Apricot Jam (makes about 12 half pints)
4 quarts fresh apricots (makes about 7 cups prepared fruit)
5 tb lemon juice
8 tb pectin (I use Ball RealFruit Classic Pectin)
6 cups sugar
 
Start by preparing your canning jars and fruit. I start by boiling 2 large pots of water on the stove. In one, boil your canning jars (I reccomend prepping a few extra just in case - you'll appreciate this later when you need them!) to sterlize them. Invert on a clean towel until ready to use.

 
 
In the second pot, place 5 or 6 pieces of fruit in the boiling water for 30-60 seconds. Run a sink full of cold water. Transfer the apricots from the boiling water into the cold water. The fruit skin should peel off easily - I find with apricots I barely even need a knife using this method. If the skin does not remove easily, place back in the boiling water for another 30 seconds. Once peeled, cut the fruit into halves. Remove the pits and stem pieces. Repeat until all fruit has been peeled and prepared.

Place the prepared fruit in a large, thick bottomed pot. I use an enameled cast iron soup pot. Add the lemon juice to the fruit. Stir in the pectin. Over medium heat, bring the fruit to a strong rolling boil. Stir in the sugar and bring back to a rolling boil. Boil hard for 1 minute.

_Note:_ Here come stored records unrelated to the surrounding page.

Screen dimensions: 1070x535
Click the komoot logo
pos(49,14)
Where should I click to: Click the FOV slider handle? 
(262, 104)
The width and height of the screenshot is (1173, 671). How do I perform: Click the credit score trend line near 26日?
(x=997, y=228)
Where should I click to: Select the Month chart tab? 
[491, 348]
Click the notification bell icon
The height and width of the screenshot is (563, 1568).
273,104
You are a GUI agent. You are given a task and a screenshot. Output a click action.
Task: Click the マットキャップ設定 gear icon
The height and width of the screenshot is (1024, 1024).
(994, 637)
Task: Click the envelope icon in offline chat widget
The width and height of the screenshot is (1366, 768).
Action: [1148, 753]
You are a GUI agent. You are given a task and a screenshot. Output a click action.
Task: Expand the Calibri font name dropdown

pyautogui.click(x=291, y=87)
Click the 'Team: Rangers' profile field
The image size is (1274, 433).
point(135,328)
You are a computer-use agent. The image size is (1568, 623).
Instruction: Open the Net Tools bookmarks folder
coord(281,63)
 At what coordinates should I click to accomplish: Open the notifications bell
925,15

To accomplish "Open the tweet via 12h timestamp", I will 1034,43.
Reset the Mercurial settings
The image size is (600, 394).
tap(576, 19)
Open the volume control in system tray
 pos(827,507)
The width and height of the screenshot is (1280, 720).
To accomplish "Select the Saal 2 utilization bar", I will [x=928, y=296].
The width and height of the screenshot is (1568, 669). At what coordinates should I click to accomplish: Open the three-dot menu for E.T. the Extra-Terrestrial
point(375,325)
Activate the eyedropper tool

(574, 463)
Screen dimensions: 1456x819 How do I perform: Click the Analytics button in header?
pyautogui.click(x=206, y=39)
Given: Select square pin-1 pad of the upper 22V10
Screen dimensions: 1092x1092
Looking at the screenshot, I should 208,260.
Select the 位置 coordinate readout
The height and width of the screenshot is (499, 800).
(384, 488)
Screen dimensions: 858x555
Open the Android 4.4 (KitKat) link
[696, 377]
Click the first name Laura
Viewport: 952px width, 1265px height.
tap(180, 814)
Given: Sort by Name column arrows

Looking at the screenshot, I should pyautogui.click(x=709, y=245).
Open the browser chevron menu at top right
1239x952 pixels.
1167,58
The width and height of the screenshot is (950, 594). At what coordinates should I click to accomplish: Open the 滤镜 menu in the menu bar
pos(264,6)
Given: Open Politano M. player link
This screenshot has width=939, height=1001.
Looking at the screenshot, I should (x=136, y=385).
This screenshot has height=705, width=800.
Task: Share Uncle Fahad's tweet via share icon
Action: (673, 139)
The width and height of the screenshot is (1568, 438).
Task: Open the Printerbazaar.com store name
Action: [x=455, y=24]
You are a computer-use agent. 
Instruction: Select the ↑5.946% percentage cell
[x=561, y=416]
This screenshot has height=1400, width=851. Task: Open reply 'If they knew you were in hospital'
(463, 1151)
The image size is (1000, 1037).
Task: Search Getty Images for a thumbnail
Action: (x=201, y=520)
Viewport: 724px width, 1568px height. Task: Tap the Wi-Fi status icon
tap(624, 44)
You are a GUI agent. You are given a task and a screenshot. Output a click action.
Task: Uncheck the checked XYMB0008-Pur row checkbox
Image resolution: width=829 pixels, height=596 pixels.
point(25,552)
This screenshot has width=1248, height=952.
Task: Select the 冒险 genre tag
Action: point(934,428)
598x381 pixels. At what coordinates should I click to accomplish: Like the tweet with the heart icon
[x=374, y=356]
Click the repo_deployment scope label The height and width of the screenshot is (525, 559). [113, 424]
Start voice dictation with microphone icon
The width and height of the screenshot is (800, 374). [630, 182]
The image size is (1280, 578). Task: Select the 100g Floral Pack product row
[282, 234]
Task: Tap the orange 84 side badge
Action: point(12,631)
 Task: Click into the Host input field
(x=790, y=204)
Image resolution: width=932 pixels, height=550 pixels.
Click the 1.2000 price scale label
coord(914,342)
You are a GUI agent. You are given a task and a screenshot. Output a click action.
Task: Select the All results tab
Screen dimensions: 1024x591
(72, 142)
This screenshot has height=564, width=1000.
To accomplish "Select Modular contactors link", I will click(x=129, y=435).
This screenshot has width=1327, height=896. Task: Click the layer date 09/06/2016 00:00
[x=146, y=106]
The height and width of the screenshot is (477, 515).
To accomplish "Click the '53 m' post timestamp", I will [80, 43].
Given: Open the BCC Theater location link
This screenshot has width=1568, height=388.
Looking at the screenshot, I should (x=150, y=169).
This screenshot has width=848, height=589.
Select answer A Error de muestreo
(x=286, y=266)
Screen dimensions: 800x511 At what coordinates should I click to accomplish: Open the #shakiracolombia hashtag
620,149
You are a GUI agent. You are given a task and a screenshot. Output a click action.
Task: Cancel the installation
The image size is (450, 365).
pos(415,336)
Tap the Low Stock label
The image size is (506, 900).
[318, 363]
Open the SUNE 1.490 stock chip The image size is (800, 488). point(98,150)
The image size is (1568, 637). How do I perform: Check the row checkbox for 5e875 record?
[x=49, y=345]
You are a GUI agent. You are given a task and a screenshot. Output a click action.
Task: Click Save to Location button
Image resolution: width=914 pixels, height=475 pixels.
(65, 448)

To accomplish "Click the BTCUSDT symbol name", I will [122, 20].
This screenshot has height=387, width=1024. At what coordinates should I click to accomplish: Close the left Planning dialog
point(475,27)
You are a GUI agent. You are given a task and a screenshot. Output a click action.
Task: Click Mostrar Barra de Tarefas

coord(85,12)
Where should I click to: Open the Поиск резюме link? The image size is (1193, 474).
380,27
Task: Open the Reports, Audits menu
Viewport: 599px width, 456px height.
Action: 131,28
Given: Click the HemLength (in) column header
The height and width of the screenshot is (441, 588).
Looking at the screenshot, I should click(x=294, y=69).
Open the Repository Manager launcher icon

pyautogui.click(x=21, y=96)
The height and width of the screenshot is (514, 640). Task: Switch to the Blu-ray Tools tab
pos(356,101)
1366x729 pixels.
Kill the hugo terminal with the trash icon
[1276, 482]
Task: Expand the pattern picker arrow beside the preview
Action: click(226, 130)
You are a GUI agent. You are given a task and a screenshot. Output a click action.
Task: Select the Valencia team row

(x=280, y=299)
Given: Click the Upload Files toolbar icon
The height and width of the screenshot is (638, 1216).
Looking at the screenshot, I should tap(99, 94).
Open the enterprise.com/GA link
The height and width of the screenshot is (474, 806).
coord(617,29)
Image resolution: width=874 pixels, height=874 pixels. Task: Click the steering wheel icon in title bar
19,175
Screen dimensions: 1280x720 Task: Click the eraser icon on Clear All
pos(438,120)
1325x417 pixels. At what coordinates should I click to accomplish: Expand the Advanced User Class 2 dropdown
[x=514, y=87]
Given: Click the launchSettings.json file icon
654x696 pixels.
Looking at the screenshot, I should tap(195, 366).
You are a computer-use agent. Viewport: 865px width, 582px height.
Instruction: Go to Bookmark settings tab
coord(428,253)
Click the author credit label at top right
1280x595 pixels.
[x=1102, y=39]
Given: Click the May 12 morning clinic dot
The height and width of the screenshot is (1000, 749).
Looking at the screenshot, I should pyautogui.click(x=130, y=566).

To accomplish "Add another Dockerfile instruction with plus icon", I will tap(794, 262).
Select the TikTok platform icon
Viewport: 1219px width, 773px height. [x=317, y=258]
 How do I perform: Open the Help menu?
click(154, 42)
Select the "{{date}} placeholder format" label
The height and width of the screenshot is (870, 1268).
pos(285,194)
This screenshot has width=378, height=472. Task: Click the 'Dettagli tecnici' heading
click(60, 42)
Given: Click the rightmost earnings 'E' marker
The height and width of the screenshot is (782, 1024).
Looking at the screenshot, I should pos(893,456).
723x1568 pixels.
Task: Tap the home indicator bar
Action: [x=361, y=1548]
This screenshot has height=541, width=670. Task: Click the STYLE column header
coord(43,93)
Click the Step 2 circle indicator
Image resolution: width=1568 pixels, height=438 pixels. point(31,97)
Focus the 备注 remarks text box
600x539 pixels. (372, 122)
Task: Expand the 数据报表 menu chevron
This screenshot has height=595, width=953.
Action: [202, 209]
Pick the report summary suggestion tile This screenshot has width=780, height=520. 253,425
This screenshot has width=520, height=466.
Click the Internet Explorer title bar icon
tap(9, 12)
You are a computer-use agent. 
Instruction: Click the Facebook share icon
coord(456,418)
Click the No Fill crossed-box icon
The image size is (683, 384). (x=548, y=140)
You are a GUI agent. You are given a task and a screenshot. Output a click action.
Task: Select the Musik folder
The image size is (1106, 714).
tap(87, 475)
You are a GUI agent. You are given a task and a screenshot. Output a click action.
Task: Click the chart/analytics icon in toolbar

Working quickly, transfer the jam to the prepared canning jars. Process the jars in a hot water bath for 10 minutes at boiling. Turn off the heat, and allow to sit in the water for another 5 minutes before removing.


 All homemade jams make excellent Christmas presents for friends, neighbors and co-workers. I like to gift mine with a few recipe cards with ideas for using the jam. He's a great receipe for a slow cooker apricot chicken:

In a slow cooker add 4-6 frozen chicken breasts, thighs, quarters or even a whole chicken. Over the chicken, pour 1 small jar of apricot jam or preserves and 1 packet of onion soup mix, 1/2 cup chicken stock, 2 tb apple cider vinegar. Cook on low for 8-10 hours. Serve with rice.